Paris revisited 2021

Photos by Asus Zenfone 8.

It was lovely to be there. As so often before. The particular smell of the Metro was filtered out by the face masks, and I missed it. Echoes of Covid 19, together with the need to book museums up front. Though in fact it wasn’t an absolute requirement.

We stayed in an airBnB – actually LivinParis, would’ve been cheaper – in Rue de l’Echiquier, close to Porte St Denis and the Bonne Nouvelle Metro. Up a crumbling staircase with wires hanging out, and inside it was brand new and very comfy for 9 people. The rest of the house inhabitated by ordinary residents.

And the weather was magnifique, and the people of Paris were friendly! Maybe tourist fatigue hadn’t set in yet. I talked to a cop, shopkeepers, security guards, taxi-drivers, waiters, Metro-staff and museum staff in my decent French, and everyone was friendly, patient and forthcoming.

We did the sights, and they delivered. I missed Notre Dame. Sitting in that cathedral it’s easy to feel humble. We will be back.

@Louvre the Victory from Samotrace always talks to me.

Mona Lisa is more of a study in sociology than a study in art; how do humans behave in front of a famous piece of art? The description of the painting, how it came about, that it´ s unfinished, was more interesting! And so was reading about the impressionists at Musée d´Orsay and seeing the contrast with what was then comme il faut – huge paintings of past heroics. Did the impressionists use the camera?

I hadn’t noticed “Camille sur son lit de mort” by Claude Monet before. Look it up on the 5th floor at the M’O. Haunting.

Sacre Coeur. I sat there a rainy December evening many years ago with a Parisian girl who was mourning the recent loss of her grandmother. The aisles were sparsely filled with people past their first youth voicelessly mouthing their prayers. Very different to rushing in and out with the tourist crowds on a sunny October day.

Catacombs. La tour Eiffel. Walking along the Seine, and the hop-on-hop-off bus. Awful coffee. Lovely pain au chocolat and more awful coffee. Great falafel in Le Marais. Mediocre Boeuf Bourgignon in Le Marais – but great wine, again from Burgundy (“Bourgignon”).

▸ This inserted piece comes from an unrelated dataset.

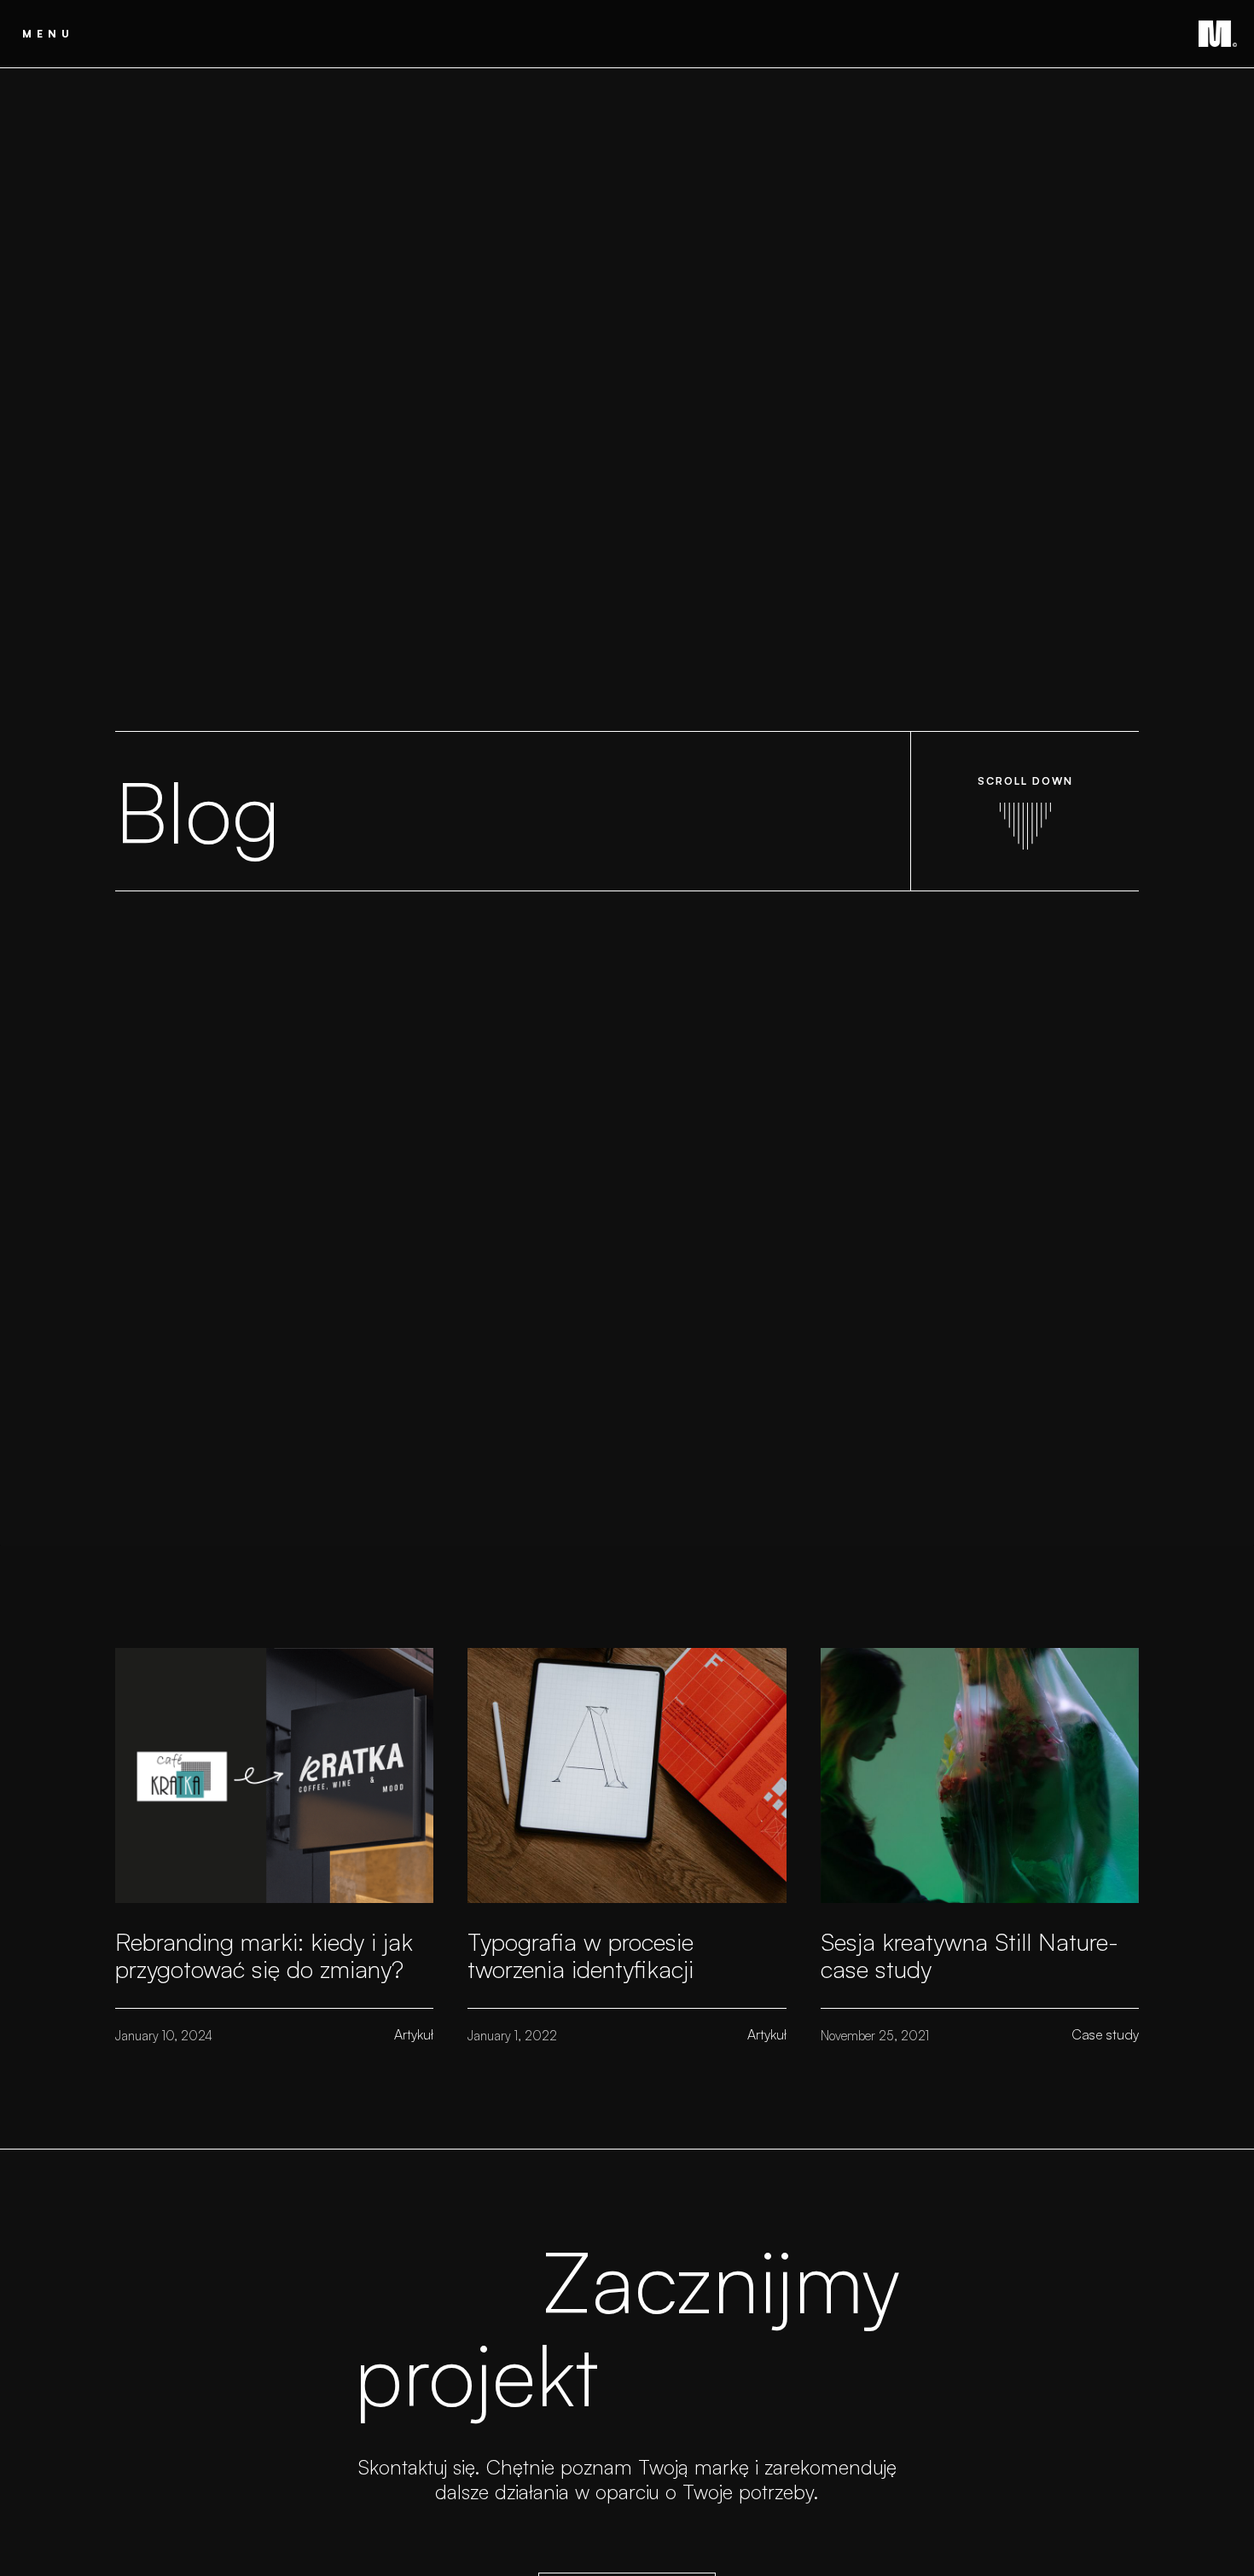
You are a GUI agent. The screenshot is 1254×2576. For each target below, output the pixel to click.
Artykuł (413, 2034)
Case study (1105, 2034)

I did a short pilgrimage to Parc des Buttes-Chaumont. Talked to a French couple in their early 70-ies and strolled around the small, unusual park. Visitez-le!

The monuments, the avenues, or should I say Boulevards. The stolen art. This is the capital of an Empire, built by Napoleon III and Eugène Haussmann. Napoleon also oversaw a major colonial expansion – Vietnam, Cambodia, and islands in the pacific. How much of Paris´ splendour was financed by this?

Around the corner from our flat, Rue du Faubourg Saint Denis. Streetside cafés, cigarette smoke, beer and beggars. The one who accosts me hardly speaks any French, but great English. He’s from India. The next day in a neat, clean well-stocked small supermarket the lady at the counter hardly speaks any French, but some English. She’s from Colombo, Sri Lanka. “Paris no belle ville”. She longs for Colombo.

I suppose that’s how it’s supposed to be. The ugly and the beautiful side by side. But you got to hand it to the French – when it comes to taking care of the patrimoine culturel, they are up there with the best.

“Paris vaut bien une messe” still rings true.